Each record needs to be transcribed word for word, though without its pictures.

Saved entries
---
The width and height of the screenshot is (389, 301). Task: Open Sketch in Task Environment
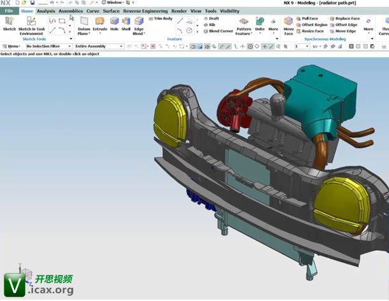pyautogui.click(x=31, y=23)
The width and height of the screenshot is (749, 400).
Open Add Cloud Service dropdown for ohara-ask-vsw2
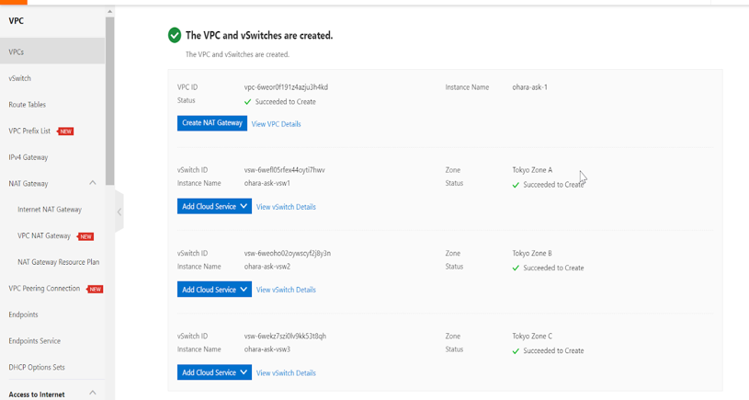tap(213, 290)
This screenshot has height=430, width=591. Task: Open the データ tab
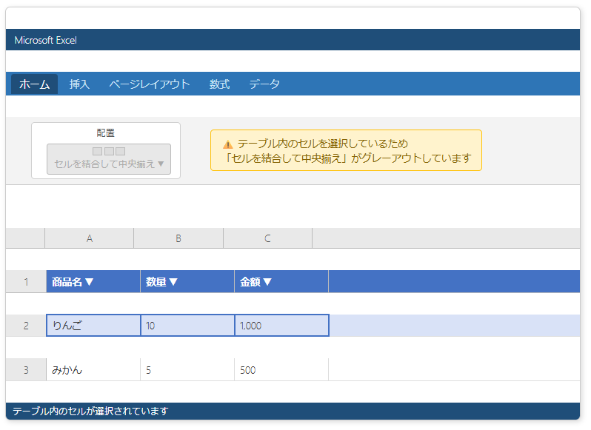coord(264,84)

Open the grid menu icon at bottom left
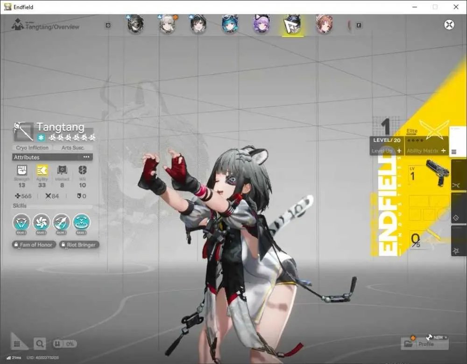tap(17, 344)
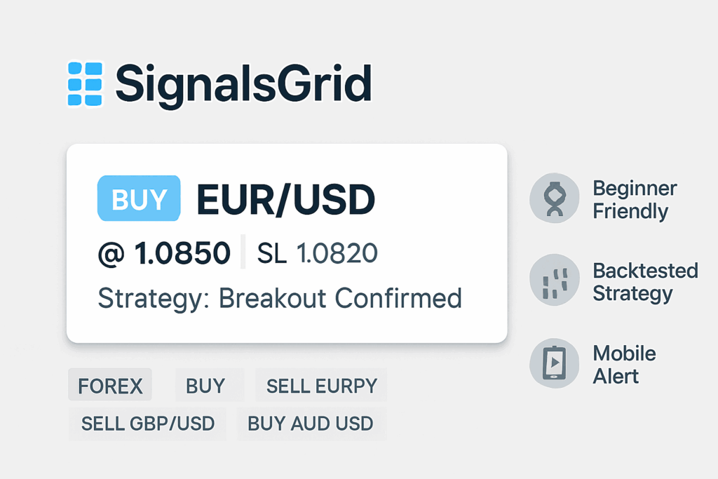The image size is (718, 479).
Task: Click the SignalsGrid brand name text
Action: coord(243,83)
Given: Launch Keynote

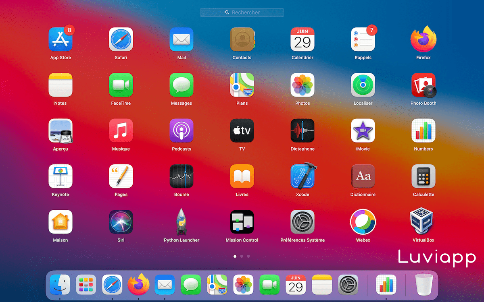Looking at the screenshot, I should point(60,176).
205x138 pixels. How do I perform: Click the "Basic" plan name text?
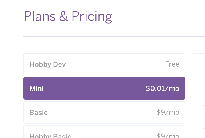39,112
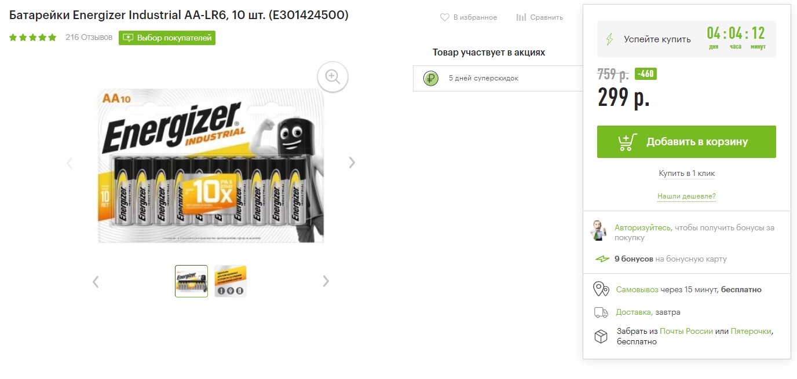Open the magnifier zoom on the product image

(x=332, y=76)
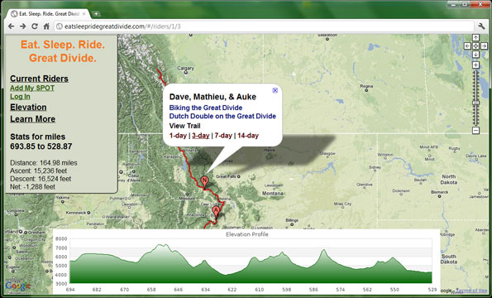Close the Dave, Mathieu, & Auke popup

(x=275, y=90)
---
### FINISHED EXERCISE
The width and height of the screenshot is (389, 301). Task: Open Sketch in Task Environment
pyautogui.click(x=31, y=23)
The width and height of the screenshot is (749, 400).
Open Add Cloud Service dropdown for ohara-ask-vsw2
tap(213, 290)
This screenshot has height=430, width=591. Task: Open the データ tab
coord(264,84)

Open the grid menu icon at bottom left
tap(17, 344)
The image size is (718, 479).
Task: Click the SignalsGrid brand name text
Action: coord(243,83)
Given: Launch Keynote

Looking at the screenshot, I should point(60,176).
205x138 pixels. How do I perform: Click the "Basic" plan name text?
39,112
Open the magnifier zoom on the product image

(x=332, y=76)
Close the Dave, Mathieu, & Auke popup

(x=275, y=90)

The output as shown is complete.